Segment Open

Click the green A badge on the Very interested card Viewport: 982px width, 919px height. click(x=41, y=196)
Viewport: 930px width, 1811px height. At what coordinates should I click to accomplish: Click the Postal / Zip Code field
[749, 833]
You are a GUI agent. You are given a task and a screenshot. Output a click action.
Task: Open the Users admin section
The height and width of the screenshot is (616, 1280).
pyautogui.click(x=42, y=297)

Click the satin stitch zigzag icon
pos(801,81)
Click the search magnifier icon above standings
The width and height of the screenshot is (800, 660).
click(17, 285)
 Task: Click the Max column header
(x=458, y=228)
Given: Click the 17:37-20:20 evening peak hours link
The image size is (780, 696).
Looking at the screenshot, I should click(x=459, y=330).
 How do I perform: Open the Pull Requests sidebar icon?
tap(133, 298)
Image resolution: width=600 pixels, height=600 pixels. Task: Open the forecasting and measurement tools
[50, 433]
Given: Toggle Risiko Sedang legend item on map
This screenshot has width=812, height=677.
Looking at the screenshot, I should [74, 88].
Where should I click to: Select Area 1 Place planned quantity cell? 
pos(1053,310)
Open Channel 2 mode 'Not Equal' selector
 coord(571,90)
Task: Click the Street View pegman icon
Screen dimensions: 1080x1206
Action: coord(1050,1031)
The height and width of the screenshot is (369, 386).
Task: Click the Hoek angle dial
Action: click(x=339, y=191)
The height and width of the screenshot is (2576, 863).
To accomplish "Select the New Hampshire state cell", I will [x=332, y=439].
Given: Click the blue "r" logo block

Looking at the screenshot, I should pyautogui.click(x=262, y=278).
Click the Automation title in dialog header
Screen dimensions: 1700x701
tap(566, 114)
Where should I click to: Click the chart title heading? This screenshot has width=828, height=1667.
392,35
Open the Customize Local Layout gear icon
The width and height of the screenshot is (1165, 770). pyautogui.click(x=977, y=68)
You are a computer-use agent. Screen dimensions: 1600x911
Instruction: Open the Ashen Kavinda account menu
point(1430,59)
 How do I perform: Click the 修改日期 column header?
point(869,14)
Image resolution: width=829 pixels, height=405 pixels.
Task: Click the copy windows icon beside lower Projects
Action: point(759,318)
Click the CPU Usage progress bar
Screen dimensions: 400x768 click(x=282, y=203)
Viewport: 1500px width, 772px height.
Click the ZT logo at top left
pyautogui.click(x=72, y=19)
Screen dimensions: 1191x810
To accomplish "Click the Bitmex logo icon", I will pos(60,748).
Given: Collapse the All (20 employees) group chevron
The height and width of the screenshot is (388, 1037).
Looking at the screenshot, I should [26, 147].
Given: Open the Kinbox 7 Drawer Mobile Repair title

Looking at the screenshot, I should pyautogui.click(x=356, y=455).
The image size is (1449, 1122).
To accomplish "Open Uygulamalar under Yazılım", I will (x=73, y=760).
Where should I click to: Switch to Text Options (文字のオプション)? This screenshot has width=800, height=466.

Segment Closed

Repeat the material above exactly, beginning with its first line and ending with the line that holds "Task: Open the Users admin section", and leave out everything else.

Solution for this problem:
Click the green A badge on the Very interested card Viewport: 982px width, 919px height. click(x=41, y=196)
Viewport: 930px width, 1811px height. At what coordinates should I click to accomplish: Click the Postal / Zip Code field
[749, 833]
You are a GUI agent. You are given a task and a screenshot. Output a click action.
Task: Open the Users admin section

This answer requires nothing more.